Ph.D., Massachusetts Institute of Technology
Tel: (617) 552-0804
E-mail: chuangj@bc.edu
Dr. Chuang's Lab Website
Fields of Interest
Computational biology and bioinformatics. Comparative genomics, gene regulation, molecular evolution
Academic Profile
Large scale DNA sequencing has ushered in a new era in biology. There are now hundreds of organisms in which nearly all the genomic sequence is known, making it possible to comprehensively analyze and compare species at their most atomistic genetic level. At the same time, massive phenotypic datasets, such as whole-genome gene expression arrays, have become increasingly available. My lab is interested in computational and mathematical approaches to analyzing such large data sources, to understand how genomes function and evolve.
Detecting Functional Sequences in DNA through Comparative Genomics
In a given phylogeny, comparative sequence data can be used to infer the functional sequences within genomes. Just as morphological features shared among species (e.g. all vertebrates have a spine) are likely to be important to those species, DNA sequences shared among species are likely to be functional. Our current research is focused on two systems. The first is the model vertebrate Danio rerio, i.e. the zebrafish. Our lab collaborates with the Guo lab at UCSF to study conserved noncoding elements, sequences with conservation far beyond what would be expected by neutral mutation in vertebrate intergenic regions. For example, at a threshold of at least 50 bp and at least 50% sequence identity, there are 73187 strand-specific CNEs conserved between zebrafish and human. A major challenge in understanding these CNEs is to organize them in a meaningful way, analogous to the organization of genes provided by the Gene Ontology. We have recently developed a tool for organizing CNEs based on the expression of nearby genes (cneviewer.zebrafishcne.org, Persampieri et al, 2008), as this may provide a key to understanding the tissue-specific enhancer behavior of CNEs.

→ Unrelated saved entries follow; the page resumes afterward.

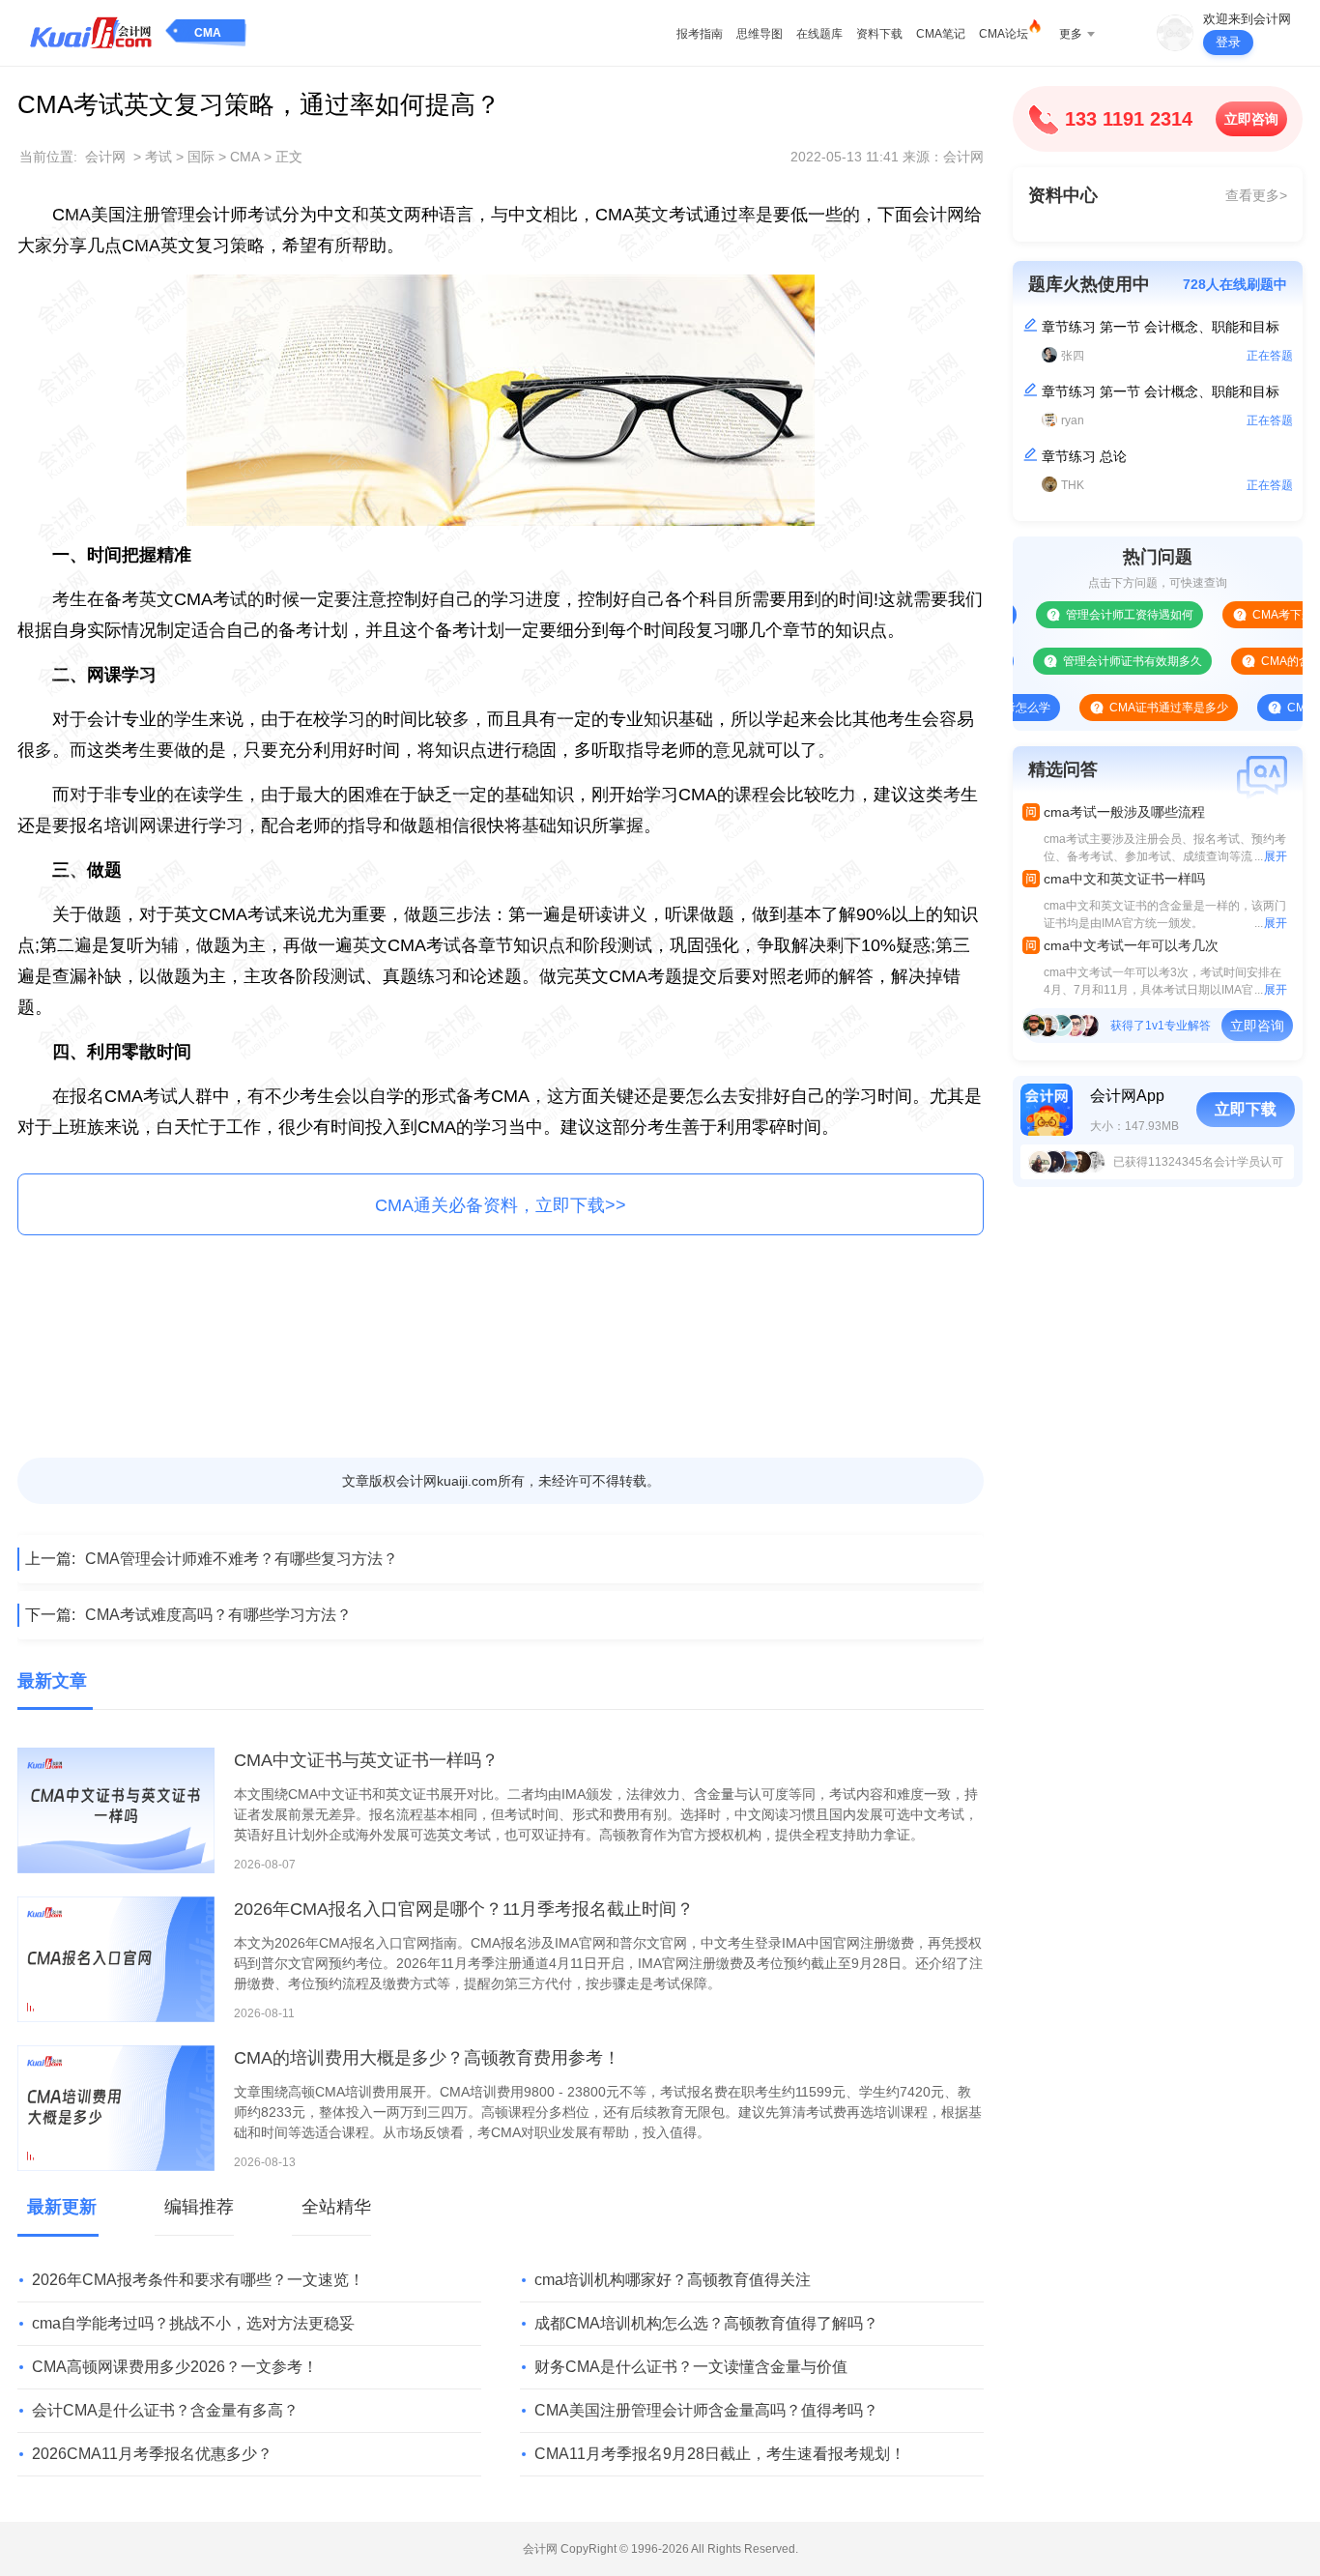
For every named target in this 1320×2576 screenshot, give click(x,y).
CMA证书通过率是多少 (1125, 707)
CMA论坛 (1003, 34)
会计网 (105, 156)
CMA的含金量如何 (1265, 661)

A second system with which our lab has expertise is the malaria parasite Plasmodium falciparum. We have previously identified intergenic sequences likely to be under selective pressure based on sequence conservation (Imamura, Persampieri and Chuang, 2007). A central mystery of the malaria genome is how transcription is regulated. We have observed that there is far less intergenic sequence apparently under purifying selection in malaria than in yeast genomes, suggesting that transcription regulation is simpler in malaria.
Previously, we have applied comparative techniques to identify functional sites in the promoters of the Saccharomyces genus of yeasts. Such sequence comparisons can yield predictions of not only individual DNA/protein binding sites, but also broader features, such as the complexity of gene regulation and the types of genes likely to be under the strictest regulation (Chin, Chuang, and Li, 2005).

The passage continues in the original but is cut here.